Tarefas propostas
A. Copie do texto sobre o filme "A Criança" o trecho que começa em "Naquele momento, houve" e segue até "saberá a seguir.".
B. Traduza para o inglês esta frase do texto sobre o filme "A Criança": "Naquele momento, houve espanto: quem desbancava os favoritos?"
C. Dê continuidade ao texto sobre o filme "A Criança", começando logo depois da última frase apresentada.

Trecho do documento

§ §

Todos marcaram o cinema
porque souberam captar sua
época. É o que parece estar destinado a acontecer com Bruno,
o bandido de "A Criança", de
Luc e Jean-Pierre Dardenne. O
mais provável é que aconteça
de forma lenta, como o reconhecimento dos próprios Dardenne, que até hoje talvez seguissem semi-anônimos não
fosse a audácia de David Cronenberg e seu júri de premiá-los com a Palma de Ouro de
Cannes por "Rosetta" (1999).
Naquele momento, houve espanto: quem desbancava os favoritos? Hoje, não existe espanto quando topamos com
Bruno, um jovem incapaz de
ver outra qualidade nas coisas
que não a de mercadoria.
Estamos na Bélgica. Na abertura, vemos uma moça, com
criança no colo, chegar à sua casa. É Sonia, que acaba de ter um
filho. A câmera segue seus passos à maneira dos Dardenne,
como que inquieta por saber
mais sobre ela. Sonia tenta entrar no apartamento, mas ele
está ocupado. Bruno o alugara
por alguns dias, saberá a seguir.
Bruno é o pai da criança. Ele
não perderá a ocasião para vendê-la. A câmera cerca-o como a
Sonia, como se quisesse entrar
nele. Mas é como se não tivesse
resposta. É como se os personagens nem tivessem "interior".

§ §

Dados fornecidos
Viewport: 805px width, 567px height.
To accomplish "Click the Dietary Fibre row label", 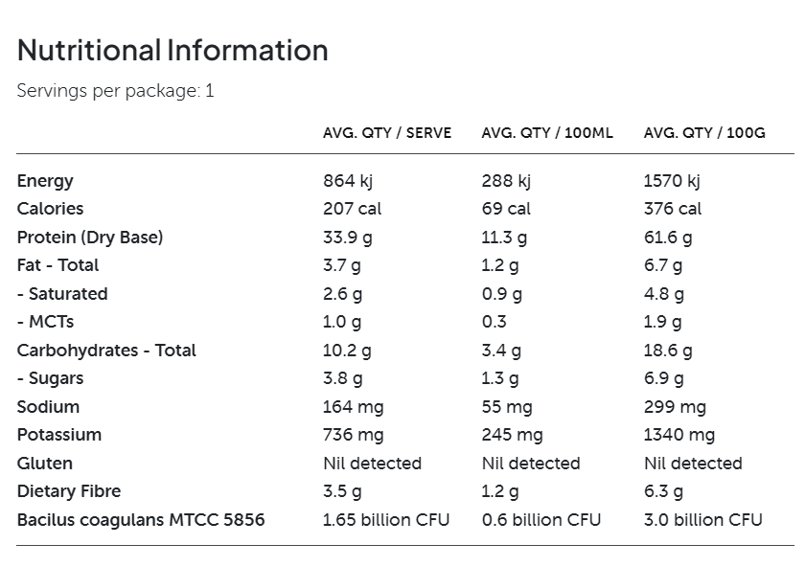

§ §

Respostas em ordem
A.
Naquele momento, houve espanto: quem desbancava os favoritos? Hoje, não existe espanto quando topamos com
Bruno, um jovem incapaz de
ver outra qualidade nas coisas
que não a de mercadoria.
Estamos na Bélgica. Na abertura, vemos uma moça, com
criança no colo, chegar à sua casa. É Sonia, que acaba de ter um
filho. A câmera segue seus passos à maneira dos Dardenne,
como que inquieta por saber
mais sobre ela. Sonia tenta entrar no apartamento, mas ele
está ocupado. Bruno o alugara
por alguns dias, saberá a seguir.

B. At that moment, there was astonishment: who was unseating the favorites?

C.
Diante do espanto de Sonia
por ter vendido o filho, ele responde, candidamente, que podem perfeitamente fazer outro
(para uso próprio desta vez?).
Daria para falar de banalidade
do mal, se não soasse tão banal
a esta altura. A reação dela é enfática o bastante para que Bruno tope desfazer o negócio. É
como se, nesse mundo sem luz,
o desaparecimento da criança
abrisse, para ela, uma brecha.
Não para Bruno. É verdade, o
mundo lhe dará algumas penas
daí por diante. Não será castigado por um Deus ausente, mas
por gângsteres mesmo. Deus
não está em questão neste filme. A questão é a dificuldade de
um homem se manter homem
num mundo cheio de adversidades. Com Bruno, os Dardenne chegaram a uma originalíssima saga de fora-da-lei. Bruno
é um bandido da mercadoria.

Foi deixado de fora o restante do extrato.